Stored records
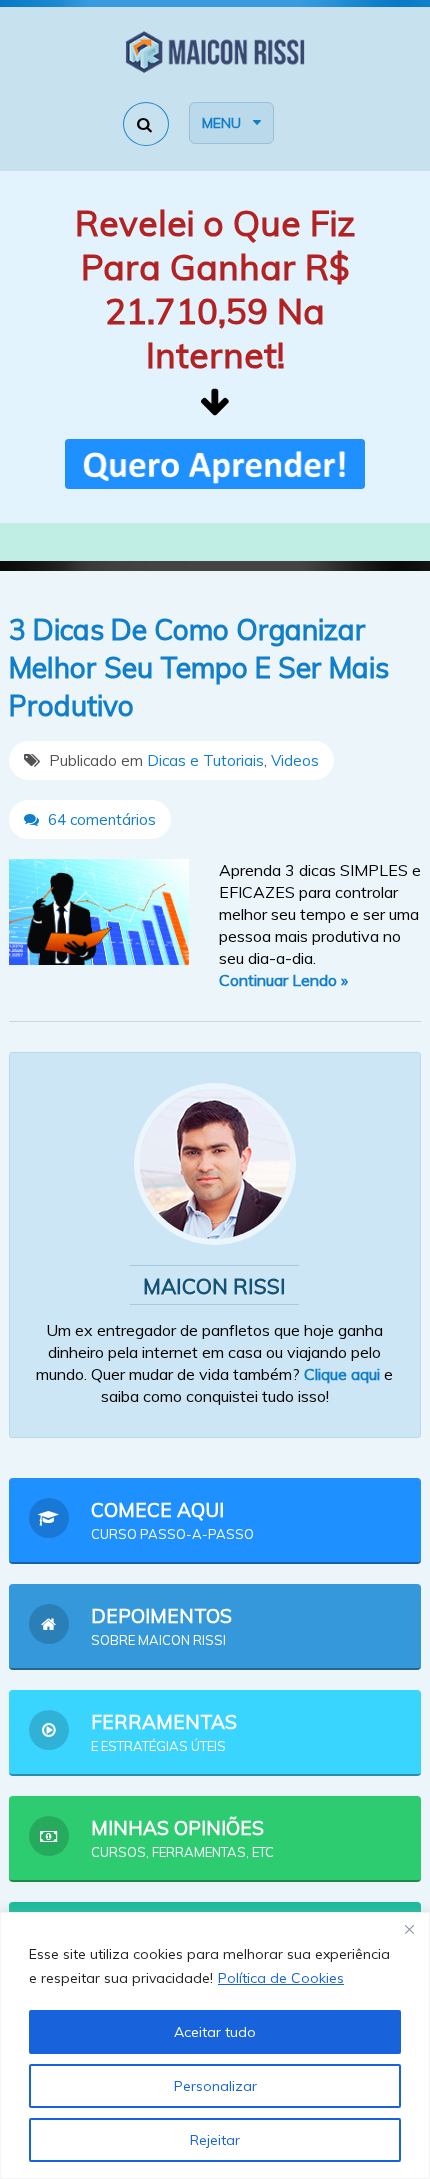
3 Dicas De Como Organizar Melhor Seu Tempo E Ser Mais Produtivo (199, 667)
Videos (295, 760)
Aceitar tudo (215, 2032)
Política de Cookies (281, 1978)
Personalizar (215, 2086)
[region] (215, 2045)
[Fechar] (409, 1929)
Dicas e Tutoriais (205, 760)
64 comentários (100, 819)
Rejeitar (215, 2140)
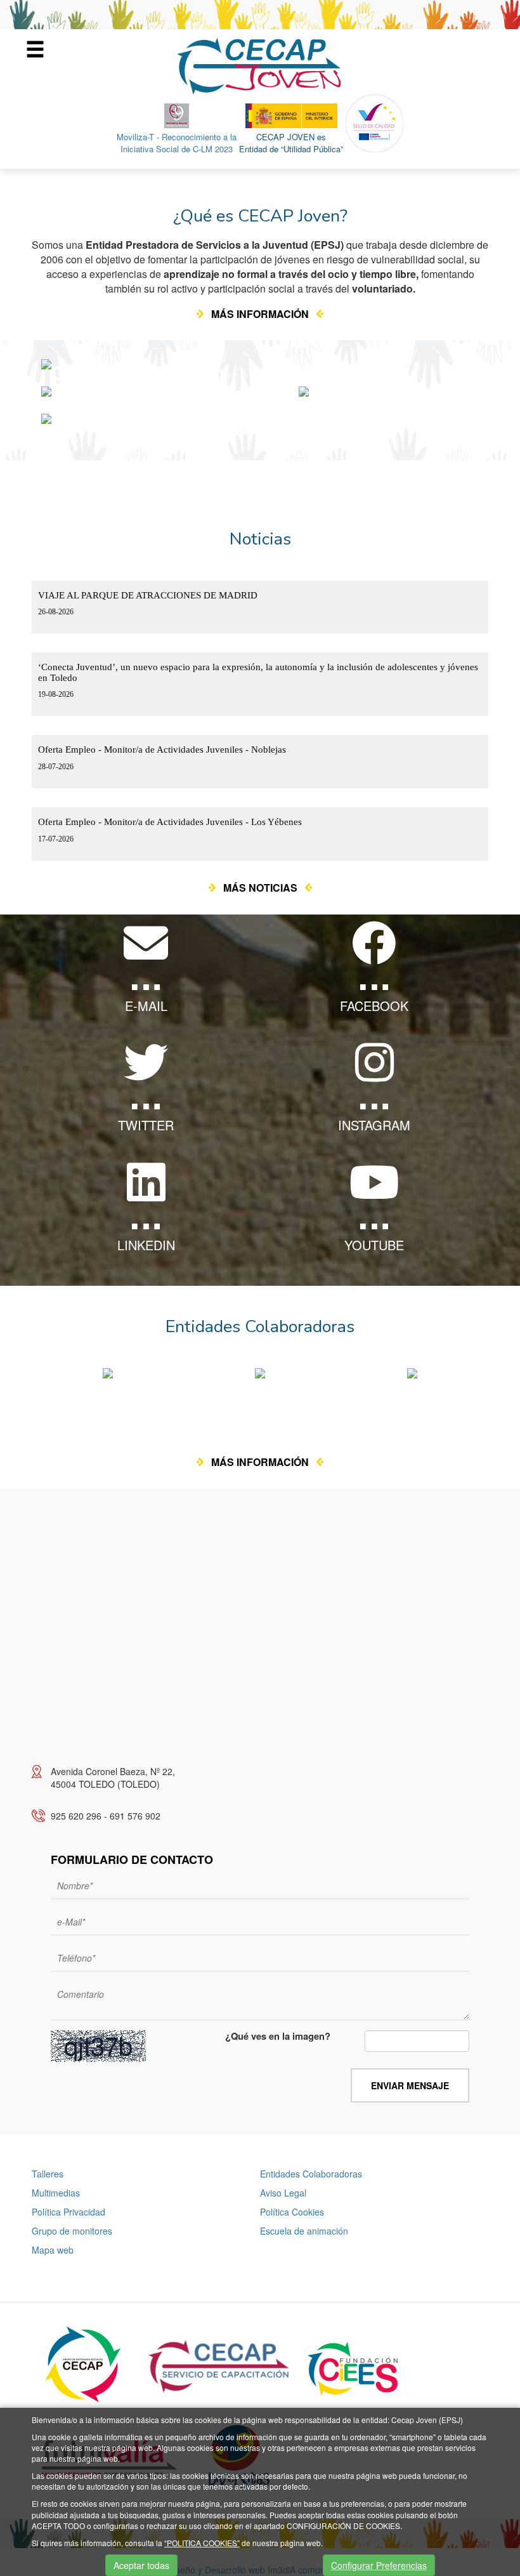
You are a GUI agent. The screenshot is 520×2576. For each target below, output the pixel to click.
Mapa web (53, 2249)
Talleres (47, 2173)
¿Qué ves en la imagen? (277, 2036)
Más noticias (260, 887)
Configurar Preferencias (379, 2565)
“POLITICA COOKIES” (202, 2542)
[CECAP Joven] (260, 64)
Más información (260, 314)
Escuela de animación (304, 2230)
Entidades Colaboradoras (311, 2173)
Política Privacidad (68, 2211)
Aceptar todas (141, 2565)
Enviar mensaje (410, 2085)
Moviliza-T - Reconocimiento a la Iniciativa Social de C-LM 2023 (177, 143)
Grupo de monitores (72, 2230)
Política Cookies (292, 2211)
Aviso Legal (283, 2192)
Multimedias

What this task involves:
For the records above, state the number of lines that include the string "Dicas" and add nothing.

Solved exercise:
2